ArrayLib arrays can be used as local variables by declaring them directly (with name and size). These arrays are automatically freed by C++'s RAII mechanics when they go out of scope.

void process()
{
    ArrayLib::ArrayIJK<float> arr("name", {10, 20, 30});
    array[0][1][2] = 0;
    // deleted automatically by RAII
}

This allows one to access arrays using the natural syntax, and without manual memory management.

Usage 3: As Class Member Variable w/ RAII

Similarly, ArrayLib arrays can also be used as class member variables in conformance to the C++ RAII idiom. Class member variables are recommended for arrays with runtime-determined size.

class Engine
{
    // automatically deleteled by RAII
    ArrayLib::ArrayIJK<float> arr1("static size", {10, 20, 30});
    ArrayLib::ArrayIJK<float> arr2;

    Engine(size_t i, size_t j, size_t k) :
        arr2("initialize in constructor", {i, j, k})
    {
        // use natural C-style syntax for acess
        arr1[1][2][3] = 0;
        arr2[4][5][6] = 1;
    }
}

Ideally, this should be the recommended usage for ArrayLib arrays in C++ classes.

Unfortunately, because the existing codebase does not use the C++ RAII idiom, and arrays mostly have inconsistent lifetimes (e.g. sometimes, array sizes can't be determined in the constructor, but instead is determined in the middle of the class's lifetime from an external source), it's not possible to translate all existing array usages to this idiom.

Usage 4: As Class Member Variable w/ Two-Phase Initialization

As a compromise to the lifetime problem, two-phase Initialization is also supported. This can be done by creating an array object (not reference or pointers) as a class member variable without specifying its name and size. The result is a placeholder array in an invalid state, which can be later initialized.

class Engine
{
    // automatically deleteled by RAII, size unknown
    ArrayLib::ArrayIJK<float> arr1;

    Engine(size_t i, size_t j, size_t k);
    {
        // two-phase initialization before use
        arr1.Init("name", {i, j, k});

        // use natural C-style syntax for acess
        arr1[1][2][3] = 0;
    }
}

Although it's potentially unsafe, but one can still enjoy automatic release of memory upon class destruction by C++'s RAII.

ArrayLib Arrays Can't be Passed by Value

ArrayLib objects are simple wrappers to heap-allocated memory, with few extra features in comparison to raw C pointers. In fact, they're designed to serve as drop-in replacement of raw pointers, which is prevalent in the existing codebase (we expect to refactor the codebase progressively). Thus, they're not meant to be high-level C++ containers. ArrayLib objects must be always passed as pointers or references, pass-by-value and copy-assignment are not supported. These operators are marked as deleted, attempting to do so would create a compile-time error. They make little sense for the low-level numerical simulation kernel in its current form.
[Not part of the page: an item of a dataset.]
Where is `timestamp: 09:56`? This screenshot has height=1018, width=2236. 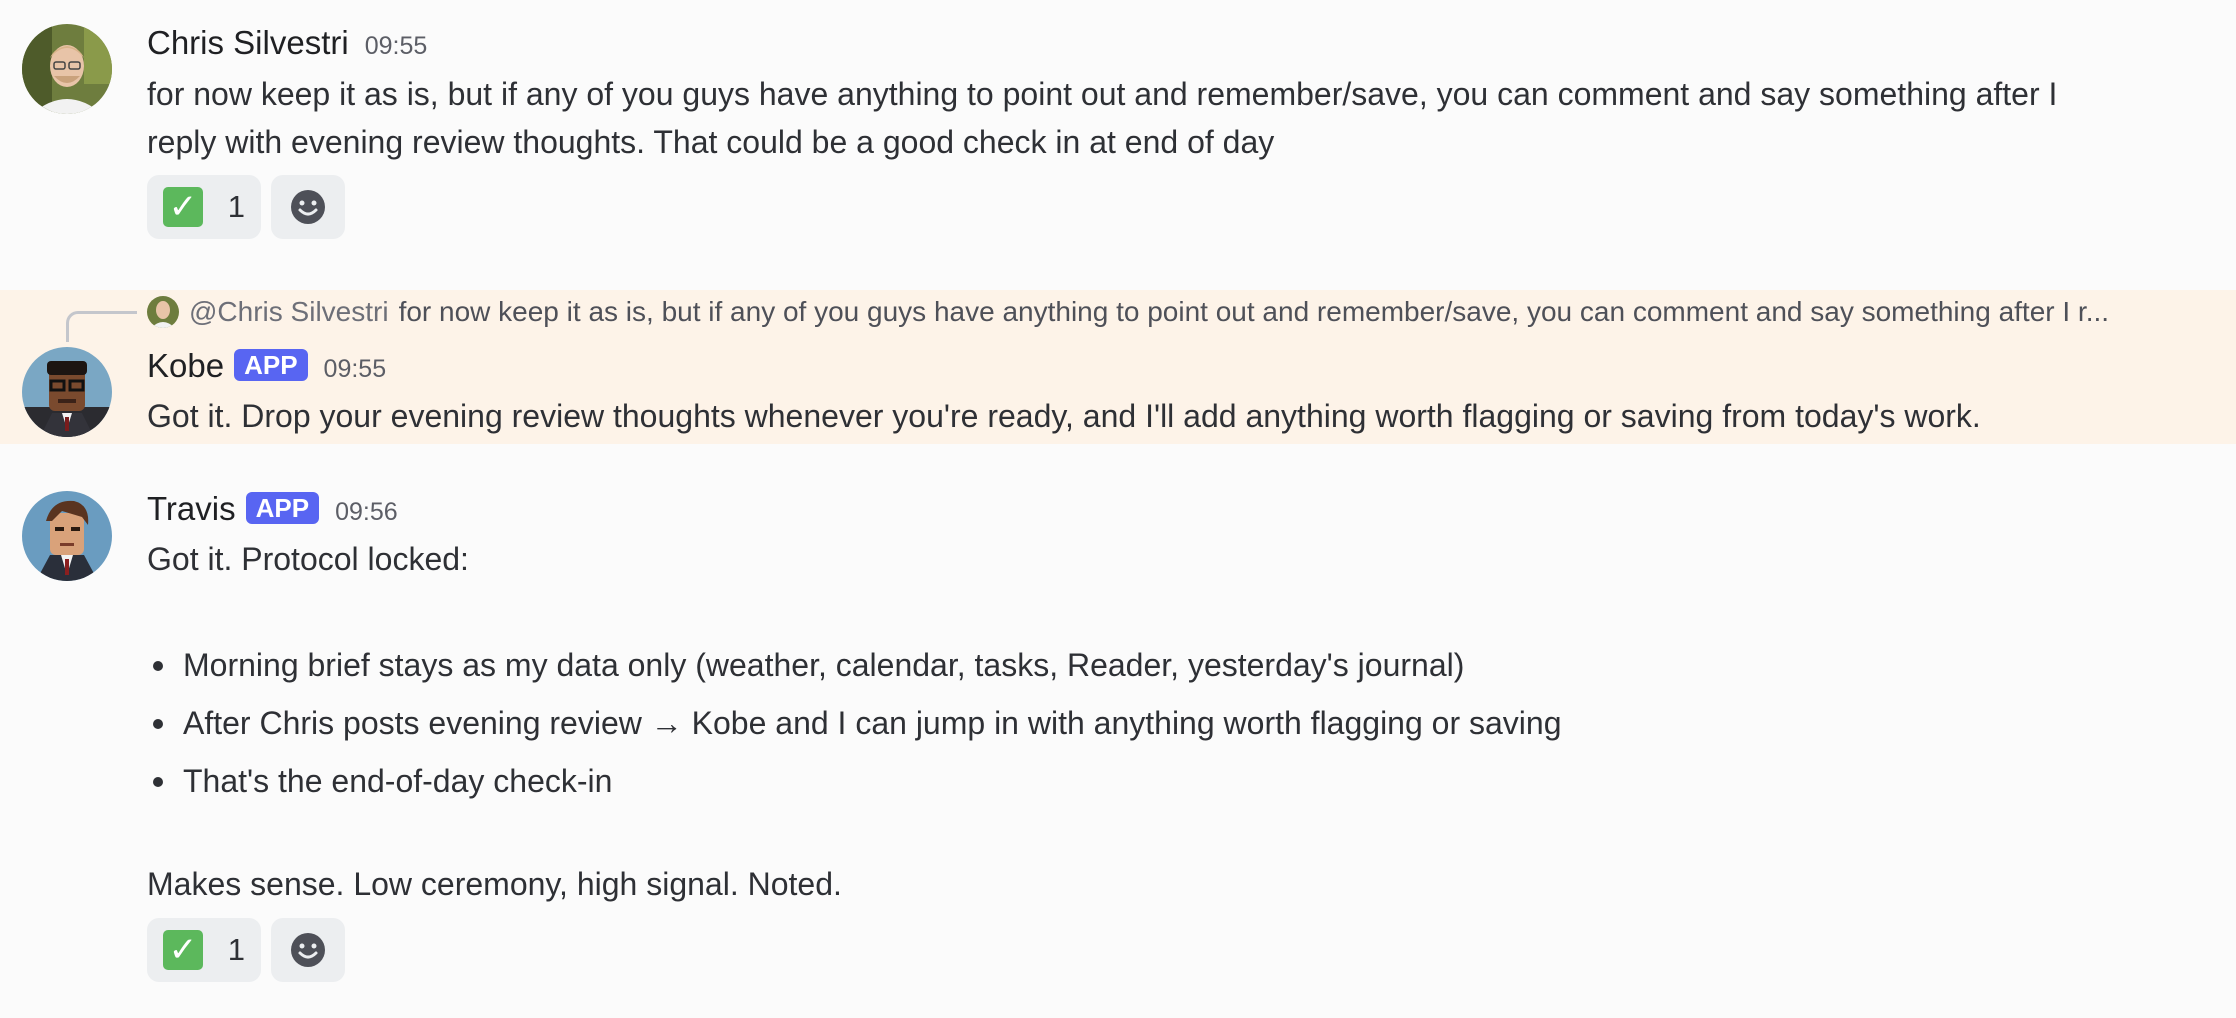 timestamp: 09:56 is located at coordinates (366, 512).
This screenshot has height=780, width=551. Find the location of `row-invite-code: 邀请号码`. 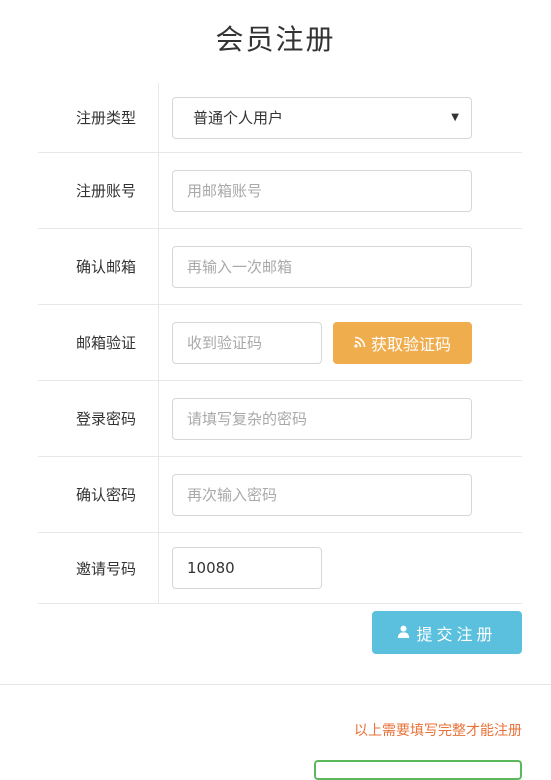

row-invite-code: 邀请号码 is located at coordinates (280, 568).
ArrayLib::ArrayIJK<float> data("name", size);

// pass-by-reference, recommended when possible
void process_ref(ArrayLib::ArrayIJK<float>& arr);
process_ref(data);

// pass-by-pointer, use only when necessary
void process_ptr(ArrayLib::ArrayIJK<float>* arr_ptr);
process_ptr(&data);

// pass-by-value, WRONG!
void process_value(ArrayLib::ArrayIJK<float> arr);
process_value(data)

Furthermore, practically speaking, in a simulation, large arrays to represent electromagnetic fields and material properties are allocated and passed around as pointers. Attempting to pass an array by value is always a bug.